Глава 29

Ох, эти северные земли! Конец сентября, а ночами не уснуть без грелки, которой раб прогревает его ложе перед сном. Шатёр, хоть и стоит с опущенными полами, казалось, промерзнет насквозь. Что за погода?! Даже в шатре Гусейн-паши такой же холод, как и в остальных, где живут менее важные люди Империи. Здесь даже ветер относится к туркам враждебно, его порывы способны охладить панцирь сипаха до того, что он падает в обморок от внутренней дрожи. Не спасает и солнышко, иногда проглядывающее сквозь пелену туч. Поводя плечами, Эвлия Челеби прошёлся к стене шатра и обратно. Муэдзин погрыз кончик пера, запачканного в чернилах, и на губе появилось чёрное пятнышко, но, погружённый в собственные мысли, он не заметил этого. Только что он записал в книгу:

"В окопах зреет недовольство. На мусульманских гази напал страх, и они говорят: "Разве можно вести войну таким позорным способом?" Возникли многочисленные слухи, будто московский царь идёт с двухсоттысячным войском. Люди лишись рассудка. В действительности эти сведения распространяет враг".

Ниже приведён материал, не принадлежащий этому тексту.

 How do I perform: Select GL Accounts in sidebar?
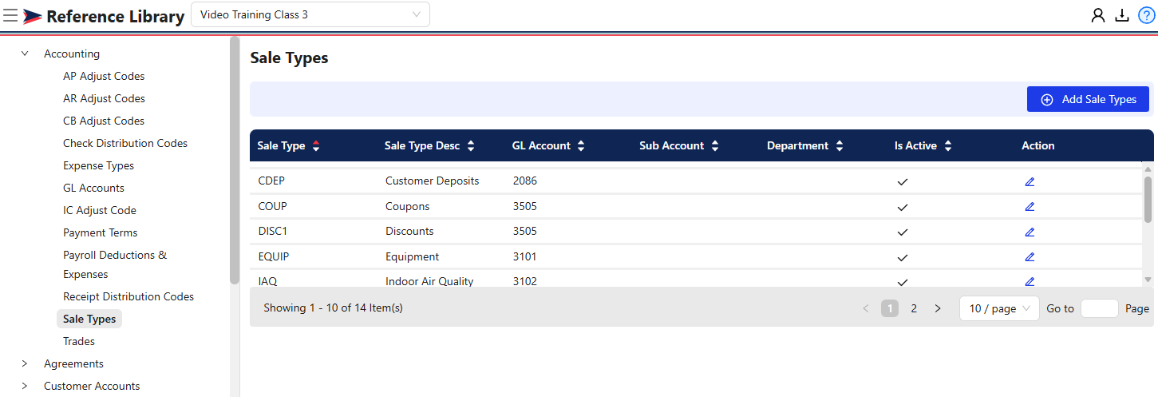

Челеби плотней закутался в простёганный халат:

— Ох и холод!

"С каждым днём всё труднее вести эту надоевшую всем войну. Проклятые кяфиры и не думают сдаваться. Отбили уже 24 наших приступа. А последнее время почти каждую ночь к ним добирается пополнение. Казаки из нижних и верхних городков плывут под водой, дыша в выдолбленные изнутри камышины. И это в ледяной воде! Воистину они непостижимы, эти варвары. Так же в крепость поступали запасы: порох и продовольствие, которые спускали в кожаных надутых бурдюках по Тану. Хорошо, что наши начальники скоро поняли их секрет, и сети перекрыли реку. Казаки, конечно, под ними подныривают, словно выдры, а вот бурдюки остаются.

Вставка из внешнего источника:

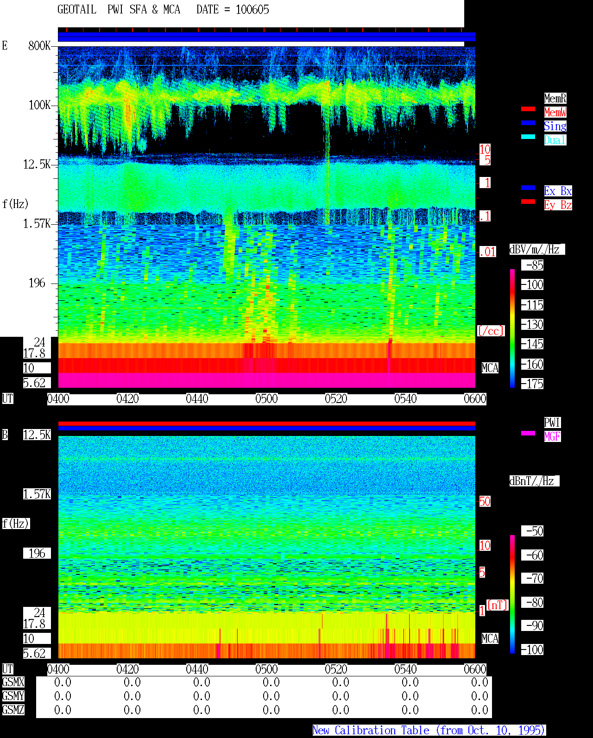Click the magenta MGF legend swatch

После того как казаки разбили и потопили большую часть эскадры с запасами, посланными султаном, Гусейн-паша впал в ярость. В тот же день его гвардейцы казнили на виду у крепости две сотни пленников-христиан. Казаки на развалинах крепости, видя это, охнули от боли, будто им руки отрезали. А были это рабы, собранные татарским войском во время набега на Русь. Все, что воины Гирей-хана смогли отыскать в разоренных городках и деревнях Кяфиристана, — вспомнив бесславное возвращение татарской конницы, муэдзин помрачнел. — Больше половины сильного войска татар навсегда осталось в донских степях. Эти подлые казаки воевали нечестно, нападали из засад, под покровом ночи. Они отсекали от основных сил небольшие отряды, и их отдельные тысячи наголову разбивали татар. Хотя, по правде говоря, эти небольшие отряды насчитывали тридцать и больше тысяч сабель. И выходили крымчаки вдесятером против троих, а то и одного, и все едино были биты. Это не воины, это просто колдуны какие-то!

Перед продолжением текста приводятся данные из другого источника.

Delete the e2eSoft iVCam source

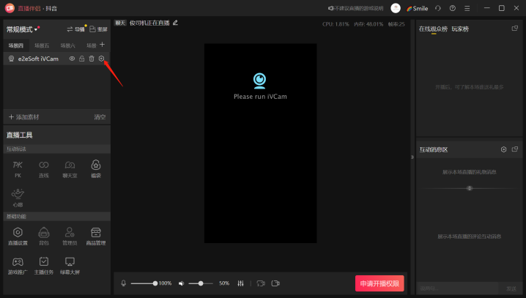point(92,59)
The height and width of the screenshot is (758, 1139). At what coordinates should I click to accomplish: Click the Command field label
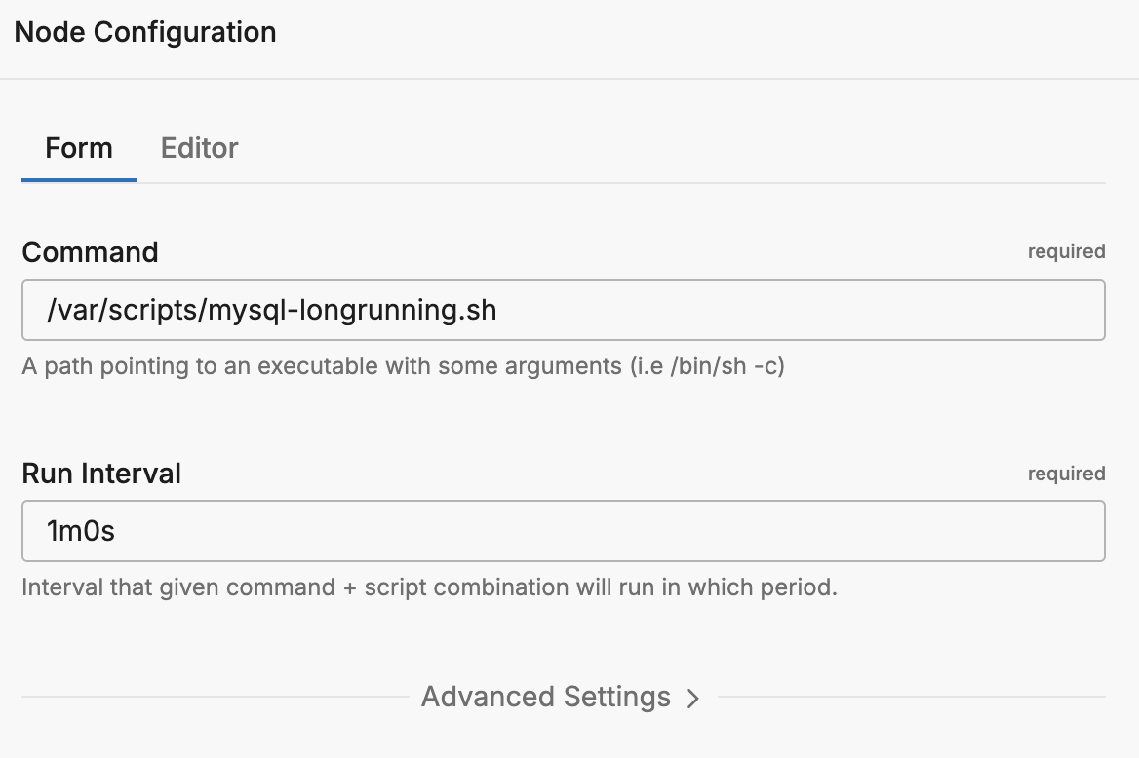pyautogui.click(x=90, y=252)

Татары таких сказок про них порассказывали, можно подумать, будто они сражались не с обычными людьми, а с самим небесным воинством, отрядами Бога их Исуса. Впрочем, как говорят, для мыши и кошка — зверь. Какие татары в войне — мы так и не увидели, всю осаду они простояли в трёх верстах от крепости, никак не участвуя в штурмах. Мол, не их это дело — на стены карабкаться.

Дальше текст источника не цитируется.